All your points are valid, but I wanted to clear a few things
a) rainwater
You have the right to it as a landlord/owner, but maybe not the tenant
Also
You pay in most counties in Florida for water in (water bill), and water out (sewer tax), so rainwater systems have no cost to the system since rainwater cannot be piped into a home without it being taxed as a home improvement. Most places in the USA, the gray water installation for the home, not the garden, has to be inspected and your taxes are adjusted accordingly, if you are subject to the sewer tax is another thing IDK
b) Growing your own food
That's completely off topic, since you are not responsible to the producer
c) Leases
If the leases are in your own home without any feed to the system, then you can install, but you cannot get any tax benefit (state wide) since you are not the owner of the system.
Having access to over 100000 sqft of usable sun facing roof space spread over multiple clients' homes, I spent a while researching this, and ran into the same problem.
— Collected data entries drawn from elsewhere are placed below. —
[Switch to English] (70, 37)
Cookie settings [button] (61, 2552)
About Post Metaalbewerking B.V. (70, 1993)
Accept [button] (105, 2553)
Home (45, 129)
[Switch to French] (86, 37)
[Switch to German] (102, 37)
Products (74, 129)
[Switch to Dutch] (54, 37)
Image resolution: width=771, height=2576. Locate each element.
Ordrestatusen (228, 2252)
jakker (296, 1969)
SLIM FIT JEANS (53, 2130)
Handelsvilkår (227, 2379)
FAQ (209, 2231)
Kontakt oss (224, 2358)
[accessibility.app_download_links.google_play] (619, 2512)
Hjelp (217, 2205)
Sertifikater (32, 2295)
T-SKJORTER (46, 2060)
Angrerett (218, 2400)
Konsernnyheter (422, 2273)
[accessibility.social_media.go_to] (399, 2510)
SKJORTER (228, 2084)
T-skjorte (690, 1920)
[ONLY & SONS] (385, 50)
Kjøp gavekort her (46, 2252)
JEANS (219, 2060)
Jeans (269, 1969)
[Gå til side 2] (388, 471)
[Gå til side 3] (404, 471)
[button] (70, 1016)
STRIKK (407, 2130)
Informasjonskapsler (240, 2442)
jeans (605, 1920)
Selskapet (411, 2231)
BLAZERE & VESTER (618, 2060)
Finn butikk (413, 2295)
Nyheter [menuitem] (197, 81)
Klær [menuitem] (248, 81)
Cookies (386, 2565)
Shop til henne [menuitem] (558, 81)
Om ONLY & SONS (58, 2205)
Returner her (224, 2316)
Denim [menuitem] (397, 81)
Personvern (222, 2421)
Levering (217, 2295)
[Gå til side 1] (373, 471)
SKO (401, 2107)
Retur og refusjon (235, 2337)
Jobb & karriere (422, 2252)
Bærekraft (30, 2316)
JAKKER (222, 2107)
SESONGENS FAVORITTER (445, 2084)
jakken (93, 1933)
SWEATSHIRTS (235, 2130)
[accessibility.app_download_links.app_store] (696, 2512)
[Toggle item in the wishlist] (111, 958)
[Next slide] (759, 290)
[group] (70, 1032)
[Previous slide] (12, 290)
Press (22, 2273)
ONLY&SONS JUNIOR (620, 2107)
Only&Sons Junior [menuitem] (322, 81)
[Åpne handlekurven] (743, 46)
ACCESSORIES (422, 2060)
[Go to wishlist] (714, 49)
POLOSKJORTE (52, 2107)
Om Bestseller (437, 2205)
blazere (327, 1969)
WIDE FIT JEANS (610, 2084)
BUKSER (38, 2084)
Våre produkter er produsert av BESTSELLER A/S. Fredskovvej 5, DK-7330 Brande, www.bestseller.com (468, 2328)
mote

Leasing platform or having some 3rd party agreement with a producer will not provide a return of any sort on the invested capital. So the only solution I found was to tell my clients to get them installed, make sure they have net metering and talk to the accountant and get whatever tax break they could find. No real money is being made, but since they are snowbirds, they have a huge credit for the winter.
The problem is that the energy created, is fed into the power lines at retail, which the truth, it should be fed into the system at 50% or less than retail. and what the leasing people are trying to do is force the producers (power companies) to buy retail...
Now imagine 100000 sqft should generate about 800 to 1200 KW at peak, that's got to help cut down on carbon, which I am happy to say I've done a little bit too help.